Biophysical and structural characterisation of Protein-Protein interactions, HIF-1α/p300 and eIF4E/eIF4G to inform inhibitor rational design.

Protein-protein interactions (PPIs) are an important class of therapeutic target, however due to their large interaction interface they are considered difficult to inhibit. The two PPIs of interest in this thesis are the HIF-1α (hypoxia inducible factor-1α)/p300 and eIF4E (eukaryotic initiation factor 4E)/eIF4G interactions, both of which have been shown to be involved in many different cancers and are hypothesised to be good targets for targeted therapy. A rational design approach is favoured for PPIs, however for this to be possible a detailed understanding of the binding interface is required.
########################################
APPLY WHAT YOU READ
(A) According to the thesis abstract, what makes protein-protein interactions difficult to inhibit?
(B) List every protein named in the thesis abstract.
(C) Retype the thesis abstract from "Biophysical and structural" up to and including "interface is required.".

GIVEN MATERIAL
########################################
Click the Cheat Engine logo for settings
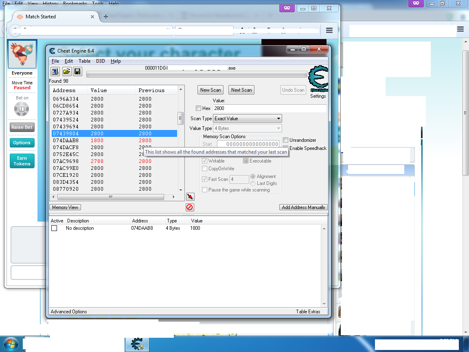point(318,79)
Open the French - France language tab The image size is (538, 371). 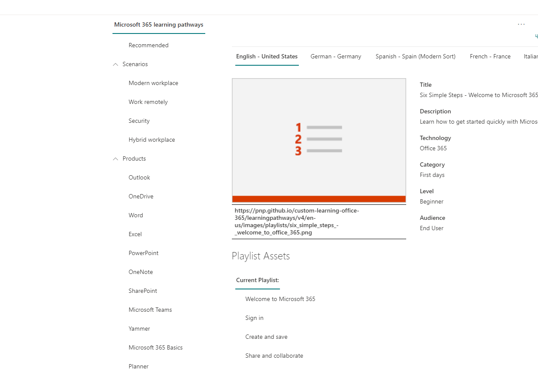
########################################
RESPONSES BY TASK
(A) Their large interaction interface.

(B) HIF-1α (hypoxia inducible factor-1α), p300, eIF4E (eukaryotic initiation factor 4E), eIF4G

(C)
Biophysical and structural characterisation of Protein-Protein interactions, HIF-1α/p300 and eIF4E/eIF4G to inform inhibitor rational design.

Protein-protein interactions (PPIs) are an important class of therapeutic target, however due to their large interaction interface they are considered difficult to inhibit. The two PPIs of interest in this thesis are the HIF-1α (hypoxia inducible factor-1α)/p300 and eIF4E (eukaryotic initiation factor 4E)/eIF4G interactions, both of which have been shown to be involved in many different cancers and are hypothesised to be good targets for targeted therapy. A rational design approach is favoured for PPIs, however for this to be possible a detailed understanding of the binding interface is required.